SOURCE MATERIAL>

>>>

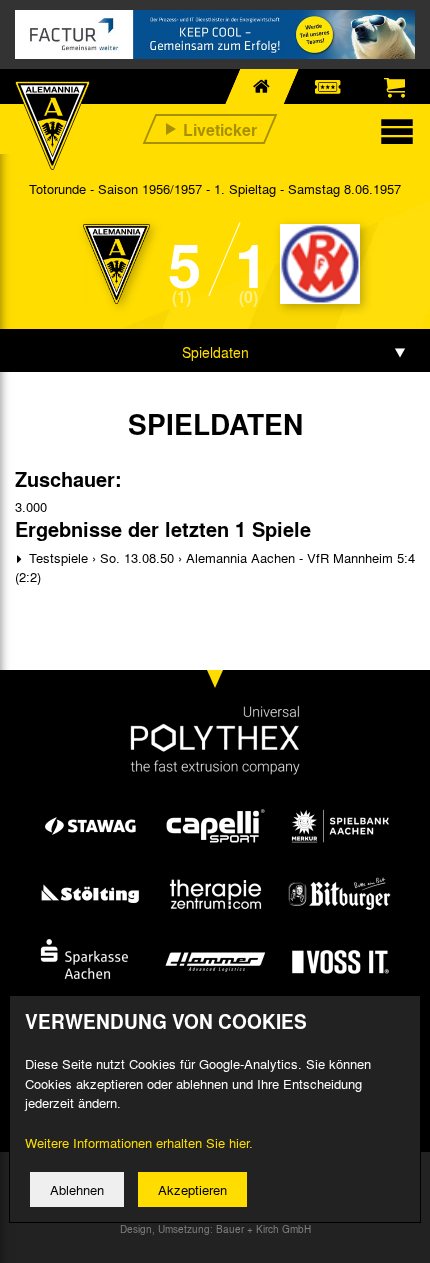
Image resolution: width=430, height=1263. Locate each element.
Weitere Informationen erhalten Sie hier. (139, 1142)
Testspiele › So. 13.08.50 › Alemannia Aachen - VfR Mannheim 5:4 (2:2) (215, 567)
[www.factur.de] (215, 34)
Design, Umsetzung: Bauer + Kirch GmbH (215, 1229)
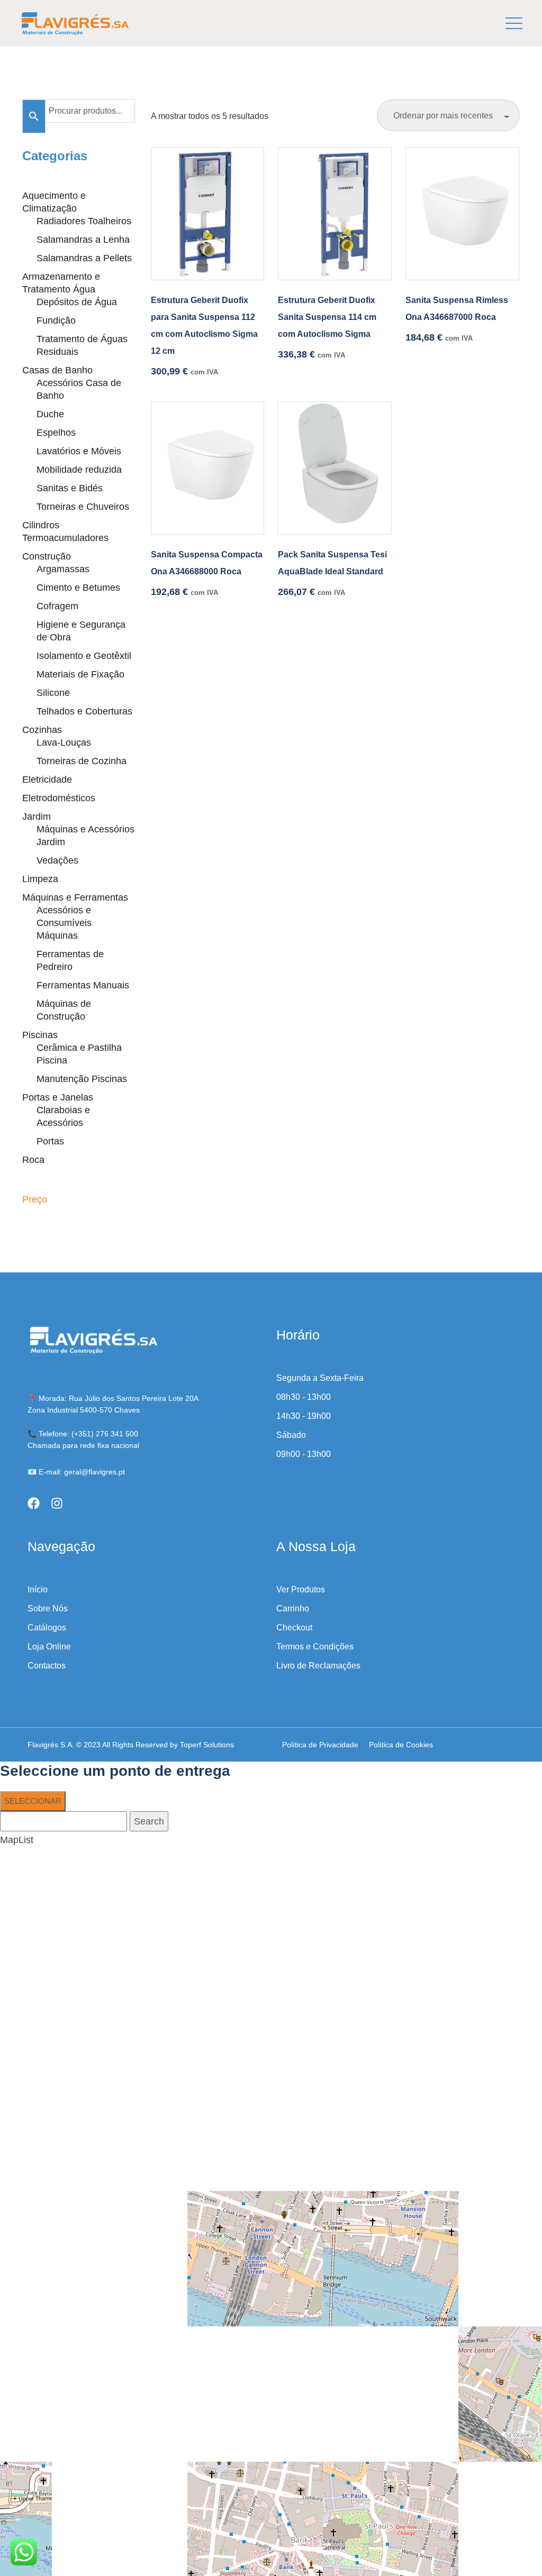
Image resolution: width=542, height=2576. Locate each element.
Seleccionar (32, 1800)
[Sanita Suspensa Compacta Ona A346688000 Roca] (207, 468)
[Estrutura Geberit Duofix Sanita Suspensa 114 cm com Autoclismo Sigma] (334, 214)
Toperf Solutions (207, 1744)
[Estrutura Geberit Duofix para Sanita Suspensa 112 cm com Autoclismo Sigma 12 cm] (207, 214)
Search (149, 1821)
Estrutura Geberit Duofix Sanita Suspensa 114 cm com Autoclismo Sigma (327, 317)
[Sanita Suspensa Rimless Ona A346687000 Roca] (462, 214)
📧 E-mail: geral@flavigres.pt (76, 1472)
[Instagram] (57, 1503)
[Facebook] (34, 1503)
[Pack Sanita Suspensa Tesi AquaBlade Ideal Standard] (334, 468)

<<<
>>>

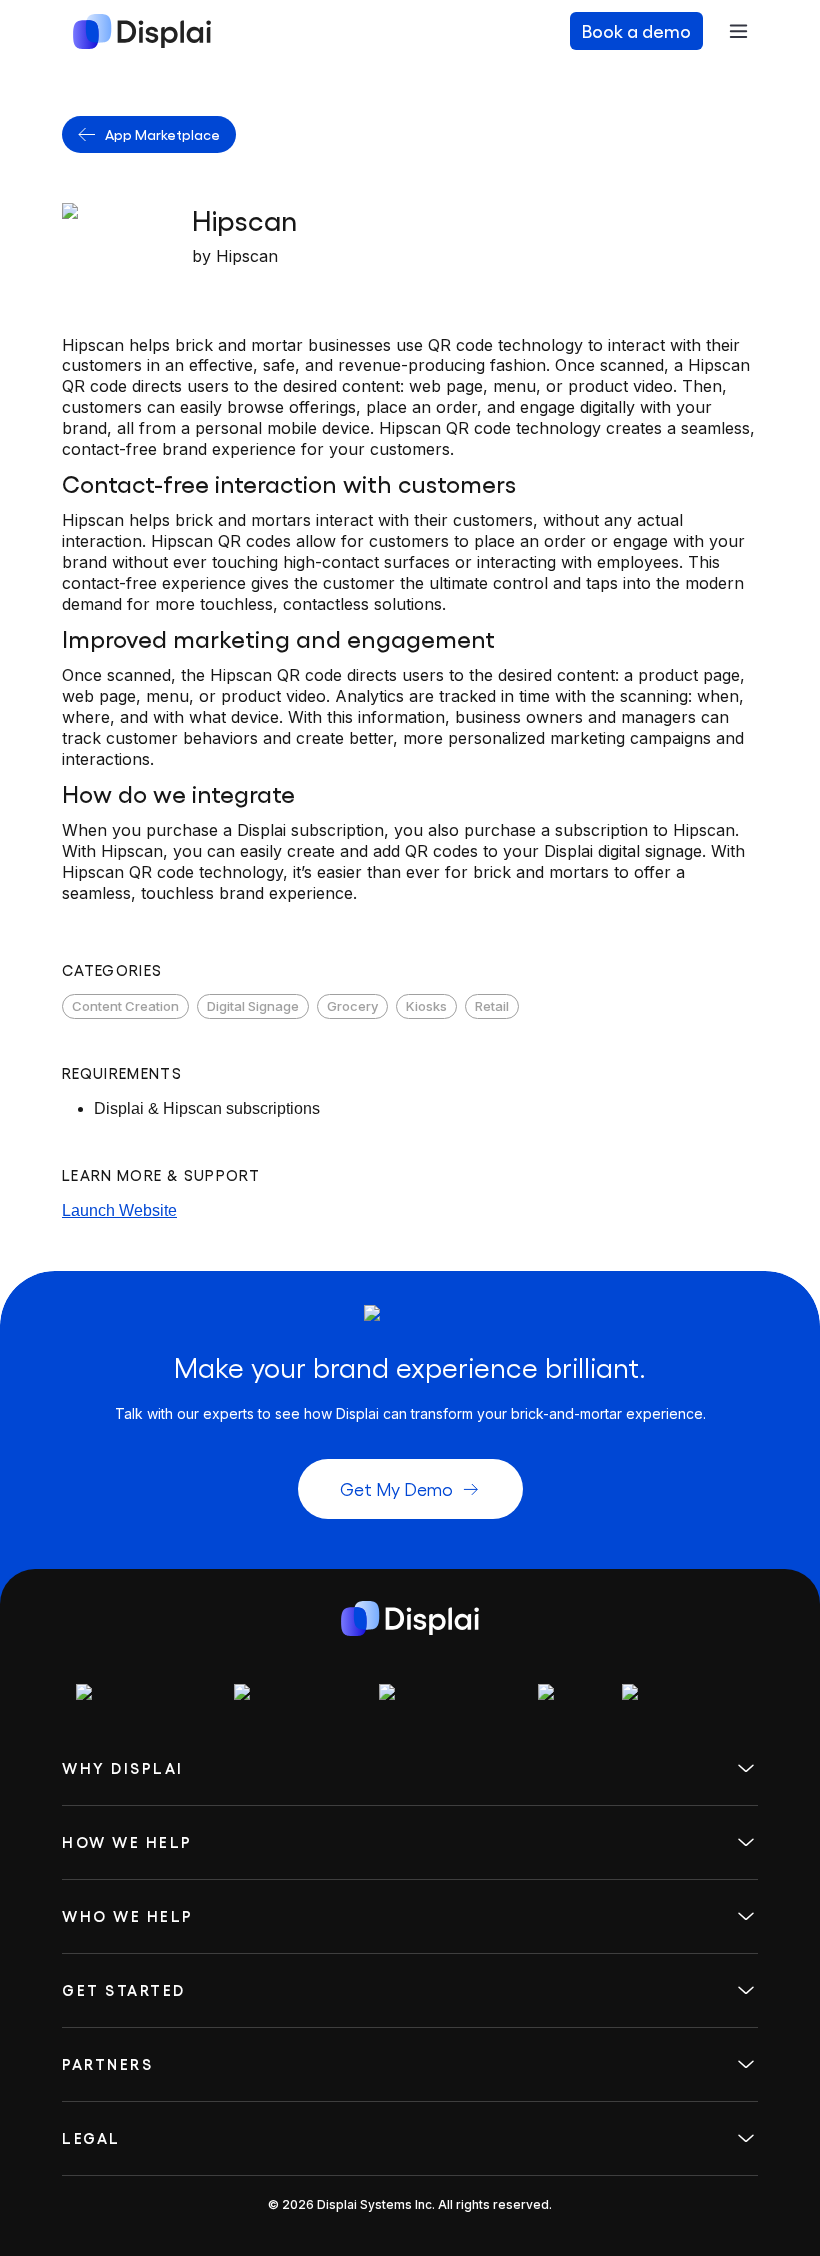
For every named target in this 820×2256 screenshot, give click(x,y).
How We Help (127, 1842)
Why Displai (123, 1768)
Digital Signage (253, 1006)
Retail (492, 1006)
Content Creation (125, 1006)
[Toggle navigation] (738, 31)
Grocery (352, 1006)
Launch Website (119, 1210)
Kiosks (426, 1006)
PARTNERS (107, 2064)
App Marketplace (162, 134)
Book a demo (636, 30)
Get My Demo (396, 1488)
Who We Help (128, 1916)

<<<
>>>

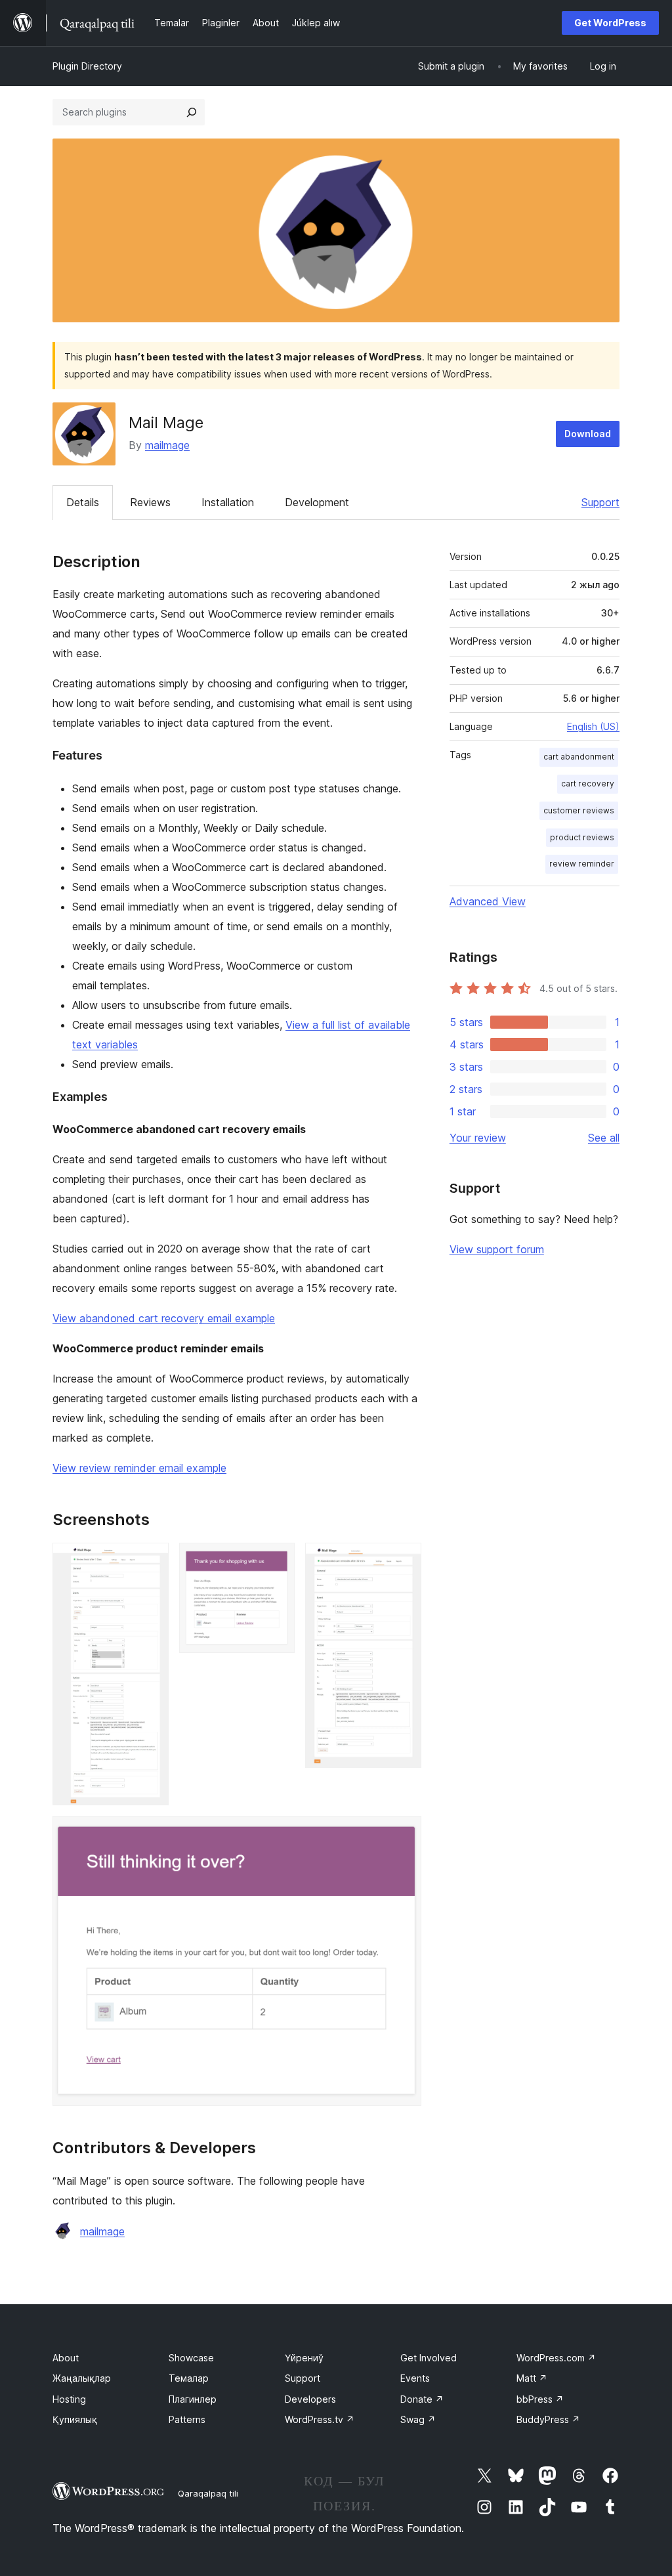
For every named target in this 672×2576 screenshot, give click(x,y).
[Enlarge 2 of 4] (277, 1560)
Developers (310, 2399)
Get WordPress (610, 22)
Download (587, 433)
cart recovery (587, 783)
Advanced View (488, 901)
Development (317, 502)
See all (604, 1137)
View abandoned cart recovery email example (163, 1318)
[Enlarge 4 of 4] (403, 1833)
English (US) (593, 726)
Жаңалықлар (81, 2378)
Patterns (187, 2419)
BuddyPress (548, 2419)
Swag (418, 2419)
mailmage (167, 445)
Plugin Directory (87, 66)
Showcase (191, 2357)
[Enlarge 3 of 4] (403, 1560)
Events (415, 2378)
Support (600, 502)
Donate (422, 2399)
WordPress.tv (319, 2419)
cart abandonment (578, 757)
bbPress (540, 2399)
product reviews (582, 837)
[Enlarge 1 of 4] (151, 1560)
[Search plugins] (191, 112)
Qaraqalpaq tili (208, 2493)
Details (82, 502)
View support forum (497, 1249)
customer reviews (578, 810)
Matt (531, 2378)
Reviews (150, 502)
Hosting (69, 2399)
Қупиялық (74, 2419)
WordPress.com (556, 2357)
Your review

<<<

WHAT IS NEEDED>
In the listing above, find the line holding "cart abandonment (578, 757)" and the line holding "Hosting (69, 2399)", then output those two lines and every line between them exactly.

FINAL ANSWER>
cart abandonment (578, 757)
bbPress (540, 2399)
product reviews (582, 837)
[Enlarge 1 of 4] (151, 1560)
[Search plugins] (191, 112)
Qaraqalpaq tili (208, 2493)
Details (82, 502)
View support forum (497, 1249)
customer reviews (578, 810)
Matt (531, 2378)
Reviews (150, 502)
Hosting (69, 2399)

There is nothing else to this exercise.